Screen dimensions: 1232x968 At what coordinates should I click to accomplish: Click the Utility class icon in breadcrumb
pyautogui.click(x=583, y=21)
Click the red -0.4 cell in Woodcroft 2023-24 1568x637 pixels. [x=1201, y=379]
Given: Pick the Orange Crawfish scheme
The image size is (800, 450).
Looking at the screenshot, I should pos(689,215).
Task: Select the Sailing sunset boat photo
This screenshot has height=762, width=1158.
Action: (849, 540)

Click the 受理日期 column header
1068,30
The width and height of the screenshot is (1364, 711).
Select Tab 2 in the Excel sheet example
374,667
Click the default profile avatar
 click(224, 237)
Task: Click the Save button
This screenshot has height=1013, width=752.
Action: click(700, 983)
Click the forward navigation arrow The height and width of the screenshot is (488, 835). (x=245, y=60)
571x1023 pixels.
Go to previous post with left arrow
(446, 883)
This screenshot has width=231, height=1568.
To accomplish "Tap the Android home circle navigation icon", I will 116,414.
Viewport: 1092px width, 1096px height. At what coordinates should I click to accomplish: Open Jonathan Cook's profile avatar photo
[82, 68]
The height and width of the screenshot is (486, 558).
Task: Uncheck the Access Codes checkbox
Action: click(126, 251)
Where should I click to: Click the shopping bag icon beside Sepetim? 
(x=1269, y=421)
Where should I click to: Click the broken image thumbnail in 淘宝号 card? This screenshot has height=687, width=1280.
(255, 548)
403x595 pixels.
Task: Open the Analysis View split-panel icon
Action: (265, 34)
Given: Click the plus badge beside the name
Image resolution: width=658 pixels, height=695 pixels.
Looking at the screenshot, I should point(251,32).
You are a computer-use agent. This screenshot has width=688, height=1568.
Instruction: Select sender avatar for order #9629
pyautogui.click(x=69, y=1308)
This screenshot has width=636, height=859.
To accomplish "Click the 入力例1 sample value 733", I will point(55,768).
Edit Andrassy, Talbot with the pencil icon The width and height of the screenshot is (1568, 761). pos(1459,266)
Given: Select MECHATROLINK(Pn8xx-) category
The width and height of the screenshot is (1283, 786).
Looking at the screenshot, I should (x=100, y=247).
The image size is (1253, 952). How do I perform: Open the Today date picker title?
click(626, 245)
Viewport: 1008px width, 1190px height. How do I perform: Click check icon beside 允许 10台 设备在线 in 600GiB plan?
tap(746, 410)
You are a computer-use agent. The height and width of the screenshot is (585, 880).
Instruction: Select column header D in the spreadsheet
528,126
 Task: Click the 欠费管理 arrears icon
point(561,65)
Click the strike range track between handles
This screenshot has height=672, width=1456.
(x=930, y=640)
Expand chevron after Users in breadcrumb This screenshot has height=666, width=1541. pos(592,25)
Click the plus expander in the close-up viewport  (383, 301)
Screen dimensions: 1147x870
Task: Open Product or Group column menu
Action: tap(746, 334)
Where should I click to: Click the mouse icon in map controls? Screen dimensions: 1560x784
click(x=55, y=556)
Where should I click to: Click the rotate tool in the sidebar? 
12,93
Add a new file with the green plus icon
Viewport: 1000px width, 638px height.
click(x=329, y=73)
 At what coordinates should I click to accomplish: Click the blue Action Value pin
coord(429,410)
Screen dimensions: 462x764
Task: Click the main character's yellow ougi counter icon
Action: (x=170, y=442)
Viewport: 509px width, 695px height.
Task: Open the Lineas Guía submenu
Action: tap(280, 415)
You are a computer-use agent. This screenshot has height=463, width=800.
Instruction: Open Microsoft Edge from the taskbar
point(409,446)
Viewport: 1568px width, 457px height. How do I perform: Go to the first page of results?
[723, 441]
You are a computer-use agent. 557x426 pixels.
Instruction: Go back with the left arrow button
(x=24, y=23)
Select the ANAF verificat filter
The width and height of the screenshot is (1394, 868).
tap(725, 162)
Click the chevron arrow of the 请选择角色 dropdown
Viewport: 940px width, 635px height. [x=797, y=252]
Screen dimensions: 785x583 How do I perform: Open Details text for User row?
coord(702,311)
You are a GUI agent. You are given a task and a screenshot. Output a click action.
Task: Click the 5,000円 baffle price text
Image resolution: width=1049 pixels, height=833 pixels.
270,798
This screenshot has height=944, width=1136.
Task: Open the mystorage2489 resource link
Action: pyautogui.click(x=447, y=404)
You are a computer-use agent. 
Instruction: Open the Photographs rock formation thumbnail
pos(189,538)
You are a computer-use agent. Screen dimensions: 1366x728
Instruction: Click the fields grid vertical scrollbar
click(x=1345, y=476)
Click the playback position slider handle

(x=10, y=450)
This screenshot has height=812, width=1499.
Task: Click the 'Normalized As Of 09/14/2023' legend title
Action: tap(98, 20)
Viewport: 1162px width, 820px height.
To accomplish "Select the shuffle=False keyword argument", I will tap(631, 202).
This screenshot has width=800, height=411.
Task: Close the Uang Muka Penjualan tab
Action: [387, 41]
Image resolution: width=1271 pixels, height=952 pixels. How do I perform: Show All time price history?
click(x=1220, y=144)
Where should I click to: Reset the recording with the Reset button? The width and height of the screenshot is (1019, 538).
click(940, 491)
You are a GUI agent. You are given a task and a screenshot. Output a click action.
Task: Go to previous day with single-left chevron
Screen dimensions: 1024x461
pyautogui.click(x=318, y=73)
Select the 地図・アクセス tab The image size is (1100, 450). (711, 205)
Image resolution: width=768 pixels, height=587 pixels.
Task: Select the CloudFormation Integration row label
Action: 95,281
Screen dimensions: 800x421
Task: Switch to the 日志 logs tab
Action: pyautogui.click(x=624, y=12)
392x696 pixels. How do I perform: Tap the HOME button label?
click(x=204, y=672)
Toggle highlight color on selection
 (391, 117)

·····

▸ Activity
Look for "navigation" in each line of the material, then copy the lines where it is found.

▸ Solution to this exercise
Click the forward navigation arrow The height and width of the screenshot is (488, 835). (x=245, y=60)
To accomplish "Tap the Android home circle navigation icon", I will 116,414.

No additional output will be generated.